See here, for example.
 
007
@ManishEarth \ce not working...:(
 
@007 Look at my example.
 
@007 on Chem.SE only
 
When you use the require-thing, I think you're fine.
 
007
5:15 PM
I think \rightarrow should be used.
is there anything like \long ? that can be used in front of \rightarrow?
 
@007 I think \longrightarrow or something very similar to that is correct.
 
007
Yep worked
 
$\require{mhchem}\ce{_9^18F\longrightarrow_8^18O +e+ +{v}}$
 
Indeed $\longrightarrow$ is a -----> and $\Longrightarrow$ is a =====>
 
@007 mhchem is better than what you did, I think.
@ManishEarth Pinging doesn't seem to "work" as advertised. Nobody responds. :(
 
5:34 PM
Can anyone please suggest a book for classical mechanics(lagrangian and hamiltonian formalisms) that side by side deals with mathematics required for it ?
 
@nonagon Hmm, perhaps The Theoretical Minimum by Susskind and Hrabovsky?
 
Isn't it shallow ? I mean like Popular science books fact based types ?
 
It's literally the minimum of theory you need, including Lagrangians and Hamiltonians.
What are "fact based types"?
 
Kind of like some general relativity quantum mechanics books that tell you a story without going into much details about the subject
I tried reading Landau , but after 5-6 pages , it doesn't make much sense , also , I am not familiar with math upto that level .
 
I have read it (the Susskind book), and I didn't have that impression at all. But perhaps others can comment.
 
5:40 PM
Were you able to solve problems after that ?
Does the book have problems ?
 
Call me at +9145327894 and I will solve your problems.
2
 
HAHA .
So you are Babaji
 
The book has exercises.
 
And what was the math prerequisite ?
And were you able to actually solve problems after that or you just gained an idea about what Lagrangian is . Were you able to compute and solve problems of classical mechanics using Lagrangians ?
 
Not much math required. I think the book was developed on the basis of lectures for "continuing education": people who are retired or something and who like to learn physics, even if the last time they went to school was 40 years ago. It covers everything you need to know.
 
5:45 PM
I didn't like his lectures though .
And stuff like noether's theorem etc. are rigourously discussed ?

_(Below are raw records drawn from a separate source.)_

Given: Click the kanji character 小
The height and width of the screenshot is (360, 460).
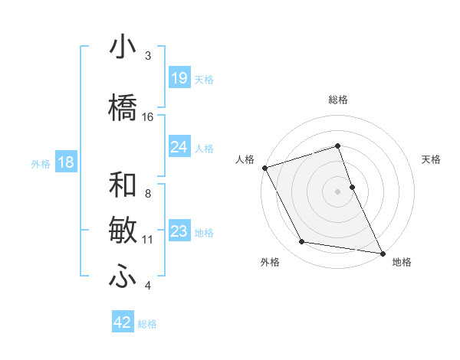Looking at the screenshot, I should coord(123,48).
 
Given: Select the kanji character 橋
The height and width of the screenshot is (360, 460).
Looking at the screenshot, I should coord(123,106).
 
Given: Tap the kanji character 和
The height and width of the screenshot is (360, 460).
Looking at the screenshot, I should coord(123,185).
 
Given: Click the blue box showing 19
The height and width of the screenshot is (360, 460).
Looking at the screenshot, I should coord(179,78).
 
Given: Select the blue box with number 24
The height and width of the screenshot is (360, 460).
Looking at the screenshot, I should coord(179,147).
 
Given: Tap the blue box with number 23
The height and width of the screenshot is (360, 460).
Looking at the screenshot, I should coord(179,231).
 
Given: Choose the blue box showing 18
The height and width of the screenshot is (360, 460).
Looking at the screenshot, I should coord(65,162).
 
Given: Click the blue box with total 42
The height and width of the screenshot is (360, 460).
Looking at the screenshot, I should coord(123,322).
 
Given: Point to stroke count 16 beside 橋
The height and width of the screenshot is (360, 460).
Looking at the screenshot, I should coord(148,117).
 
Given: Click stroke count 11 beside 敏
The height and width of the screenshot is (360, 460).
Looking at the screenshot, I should coord(148,240).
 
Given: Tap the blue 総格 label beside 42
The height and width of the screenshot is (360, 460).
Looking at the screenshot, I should coord(147,324).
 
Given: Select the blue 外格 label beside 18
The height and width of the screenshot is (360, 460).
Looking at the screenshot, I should coord(40,163).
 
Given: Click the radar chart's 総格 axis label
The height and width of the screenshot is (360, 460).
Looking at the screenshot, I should coord(338,100).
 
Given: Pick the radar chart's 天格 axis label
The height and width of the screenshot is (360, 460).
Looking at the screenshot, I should coord(432,159).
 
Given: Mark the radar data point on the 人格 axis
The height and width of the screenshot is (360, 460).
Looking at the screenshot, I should coord(264,167).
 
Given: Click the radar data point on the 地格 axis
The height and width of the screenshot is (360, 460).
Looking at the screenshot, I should coord(382,252).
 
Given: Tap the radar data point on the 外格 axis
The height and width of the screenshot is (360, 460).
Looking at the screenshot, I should coord(302,242).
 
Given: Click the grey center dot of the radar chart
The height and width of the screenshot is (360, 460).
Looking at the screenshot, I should coord(337,191).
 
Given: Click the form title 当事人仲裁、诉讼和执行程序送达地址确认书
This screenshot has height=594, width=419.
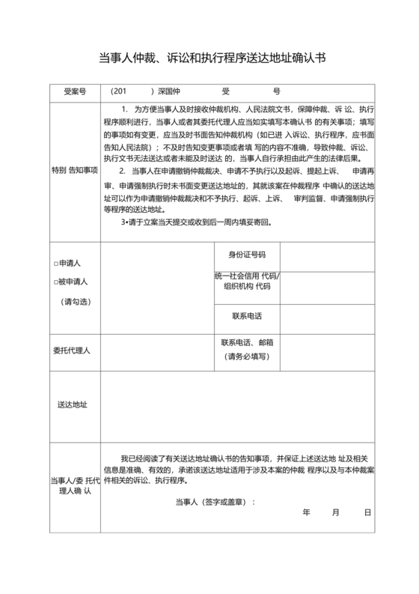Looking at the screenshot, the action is [x=212, y=58].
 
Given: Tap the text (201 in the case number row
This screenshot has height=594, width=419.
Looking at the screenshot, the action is [x=120, y=91].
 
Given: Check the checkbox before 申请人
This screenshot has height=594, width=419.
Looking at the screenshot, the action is [x=56, y=264].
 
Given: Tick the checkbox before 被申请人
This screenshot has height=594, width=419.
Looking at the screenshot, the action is [x=56, y=282].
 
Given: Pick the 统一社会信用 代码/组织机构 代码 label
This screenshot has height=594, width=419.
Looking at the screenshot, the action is [x=247, y=281].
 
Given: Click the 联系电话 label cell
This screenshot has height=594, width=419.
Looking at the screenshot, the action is [x=247, y=315].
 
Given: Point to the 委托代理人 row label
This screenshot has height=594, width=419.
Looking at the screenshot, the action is [x=73, y=350].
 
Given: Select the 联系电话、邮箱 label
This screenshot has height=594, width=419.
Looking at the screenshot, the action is [x=247, y=342].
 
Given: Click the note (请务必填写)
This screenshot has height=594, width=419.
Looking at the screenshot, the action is [x=247, y=357].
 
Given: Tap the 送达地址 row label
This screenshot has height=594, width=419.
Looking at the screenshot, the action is [x=73, y=404].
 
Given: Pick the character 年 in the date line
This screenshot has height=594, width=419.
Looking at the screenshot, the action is [x=307, y=513].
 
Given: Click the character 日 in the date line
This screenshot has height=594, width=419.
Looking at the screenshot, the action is [x=367, y=513].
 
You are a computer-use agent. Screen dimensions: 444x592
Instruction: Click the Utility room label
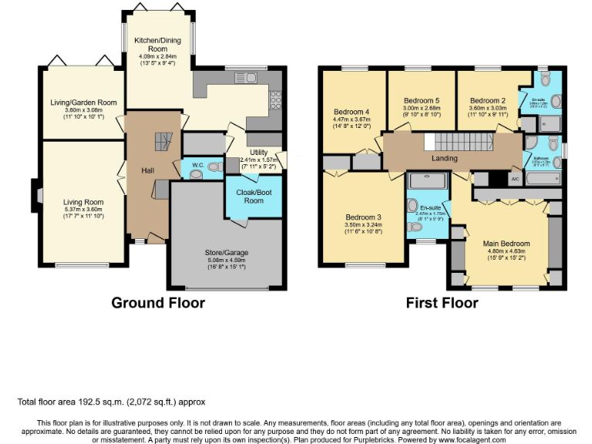(258, 153)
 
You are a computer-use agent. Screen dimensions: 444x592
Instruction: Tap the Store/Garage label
(226, 252)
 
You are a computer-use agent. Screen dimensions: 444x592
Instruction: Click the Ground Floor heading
(158, 303)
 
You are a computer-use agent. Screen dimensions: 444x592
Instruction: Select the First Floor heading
(442, 303)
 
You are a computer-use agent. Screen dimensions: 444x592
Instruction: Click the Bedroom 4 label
(352, 109)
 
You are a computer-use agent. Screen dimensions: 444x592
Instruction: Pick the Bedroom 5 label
(422, 100)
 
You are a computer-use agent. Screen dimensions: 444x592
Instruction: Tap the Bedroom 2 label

And how do you know someone is ol here ? , I mean users like Dr. David Zaslavsky never post ?
 
She's mentioned, but only once.
I can see five people here. David is sort of vague. I guess that means he's got a window open with this page.
 
and dmckee too , almost none of them reply , they are here but don't post :)
 
The book is not popular in the usual sense. I think one might really use it to build a good foundation.
Let's try.
 
It is costly here in my country compared to the education value it'll provide . So I am kind of reluctant to buy it .
 
@dmckee I'm still struggling with this comment: [M]aybe your states are “really” quantum mixed states whose density matrices just happen to be diagonal! What do you make of that?
 
5:53 PM
@Gugg I felt as if your text nodded :)
 
You mean your expected education value. I'm suggesting that you might up that a little.
 
I think susskind's book won't be worth the price it is being sold for in my country
Whereas a book like Goldstein/Landau are available for 1/3 of the price.
 
What is that price? And (for comparison), what is the price of a hamburger in your country?
 
There are no hamburgers here . Cows are considered somewhat holy here .
 
The Big Mac Index is published by The Economist as an informal way of measuring the purchasing power parity (PPP) between two currencies and provides a test of the extent to which market exchange rates result in goods costing the same in different countries. It "seeks to make exchange-rate theory a bit more digestible". The index takes its name from the Big Mac, a hamburger sold at McDonald's restaurants. Overview The Big Mac index was introduced in The Economist in September 1986 by Pam Woodall as a semi-humorous illustration and has been published by that paper annually since then. Th...
 
5:57 PM
@Gugg Where are you from ?
 
How about the chicken Maharaja Mac?
 
Yea , that is available for say < 2 American dollars
 
And the book?
 
Which one ? susskind ?
 
Yup
 
5:59 PM
=16 maharaja mac
Infact 17 .
You have chicken maharaja mac in your country ?
 
@Gugg You do realize that "mixed" or "pure" depends on the basis you examine it in, right? A state can be pure in one basis and mixed in another.
 
In that case, I'd go for the 17 chicken Maharaja Macs. Sounds delicious. :)
 
That's what makes neutrino mixing happen: the pure flavor states are mixed mass states and vice versa.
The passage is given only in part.